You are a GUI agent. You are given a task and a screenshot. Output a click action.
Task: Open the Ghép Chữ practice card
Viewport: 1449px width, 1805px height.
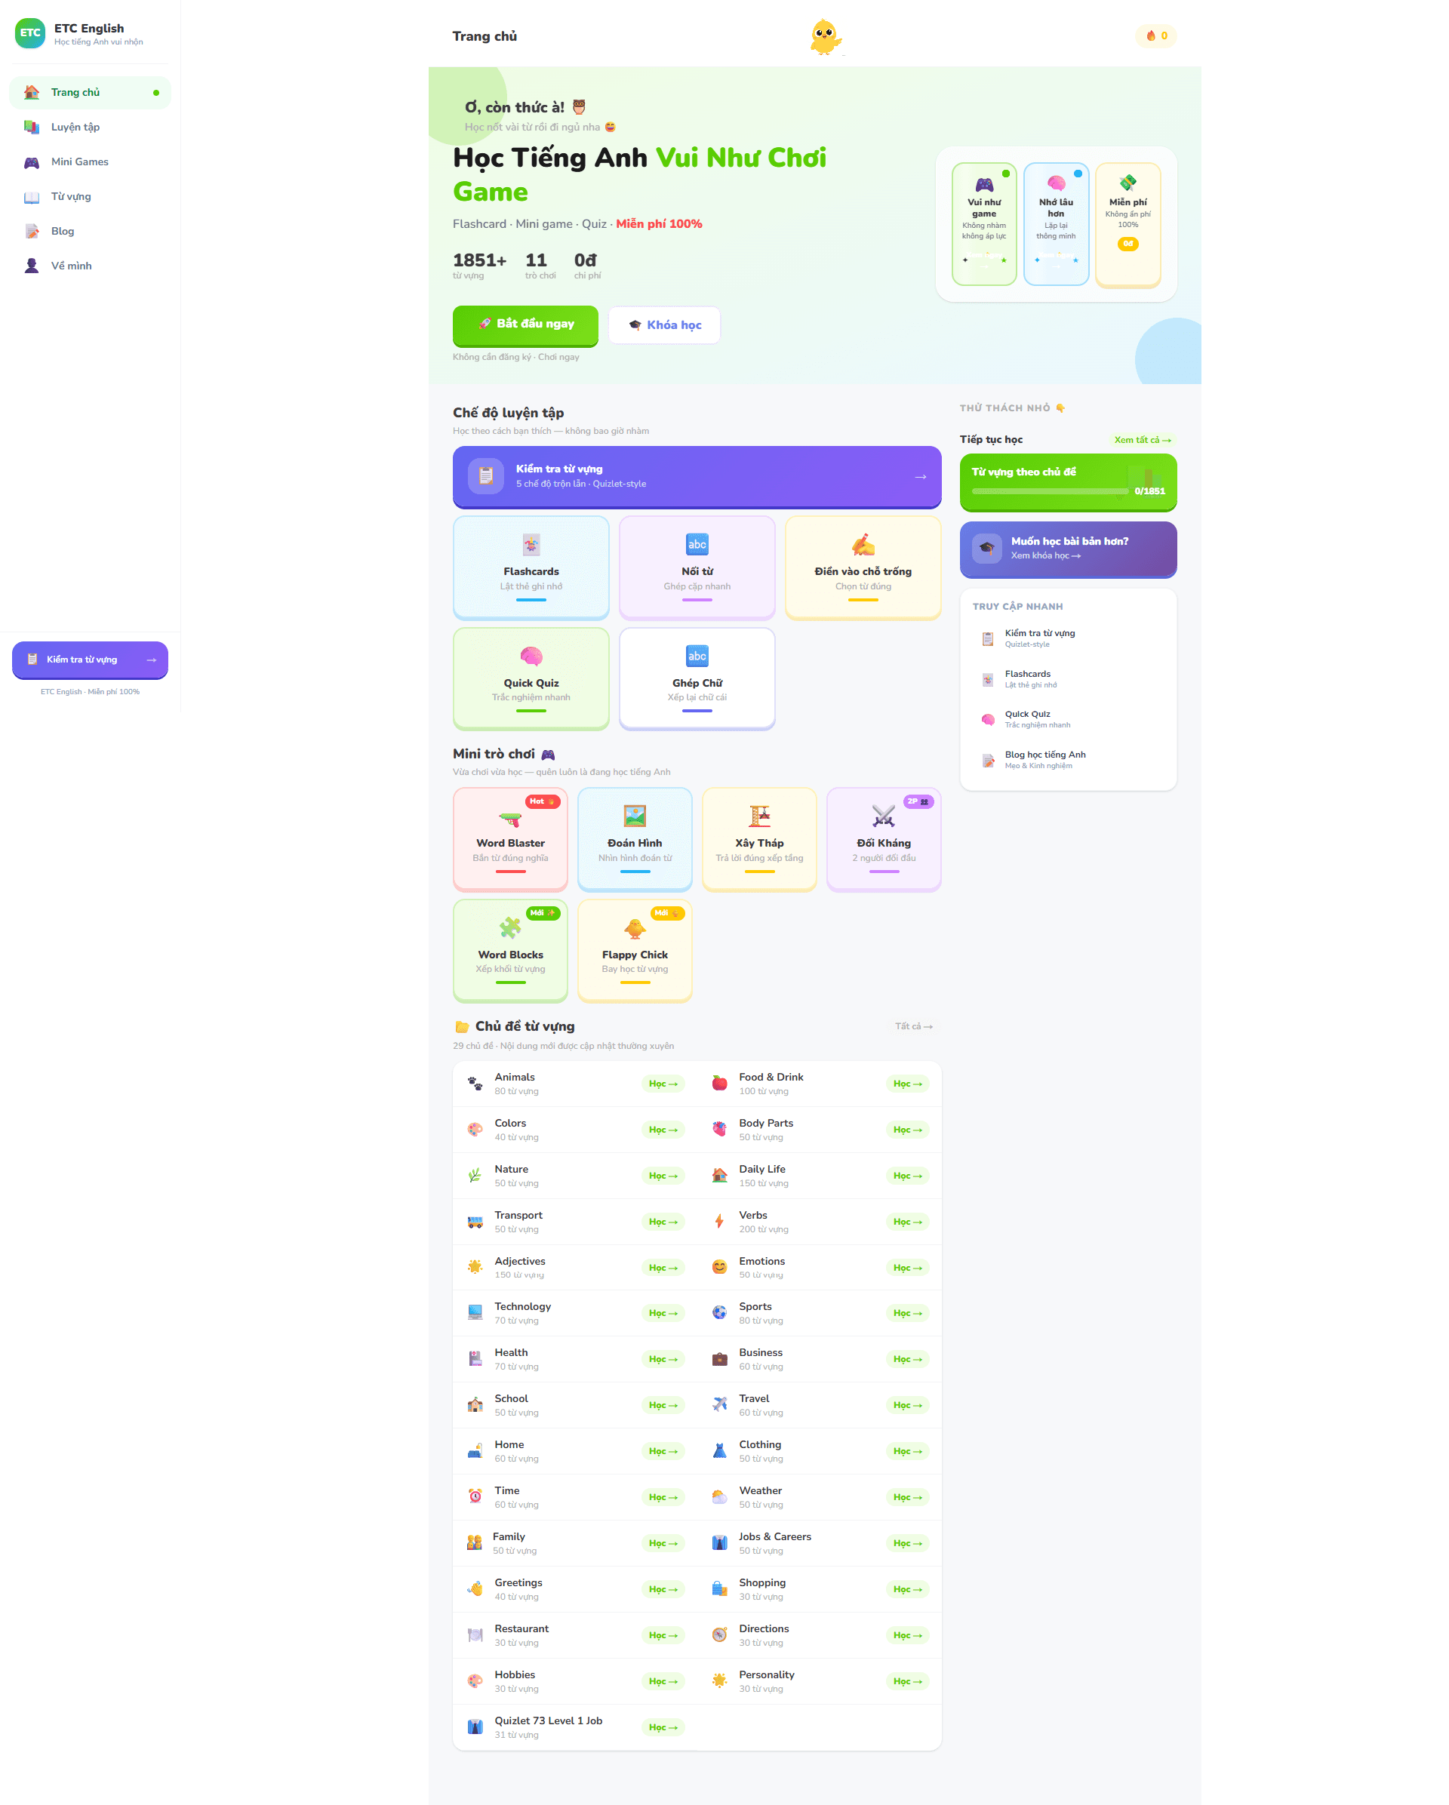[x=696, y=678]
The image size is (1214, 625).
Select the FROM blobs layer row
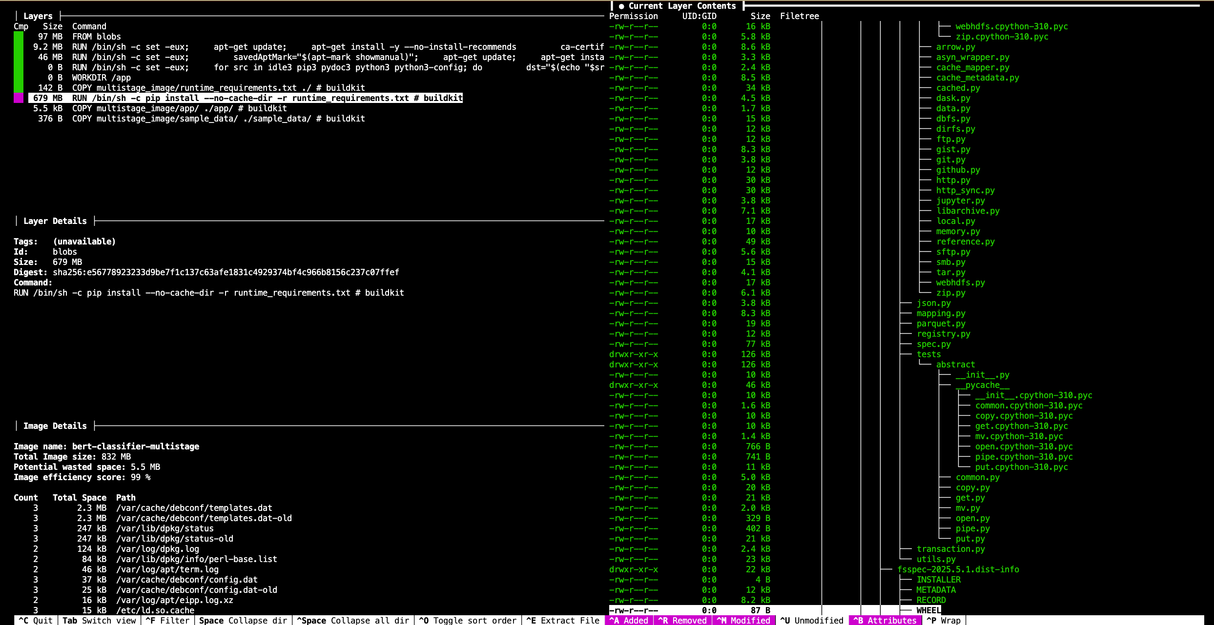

**Problem**
Dropping every picture, restate the material word for word.

**Result of this exercise**
You are a GUI agent. You are given a task and a screenshot. Output a click action.
Task: Open the Ghép Chữ practice card
Viewport: 1449px width, 1805px height.
[x=696, y=678]
The image size is (1214, 625).
Select the FROM blobs layer row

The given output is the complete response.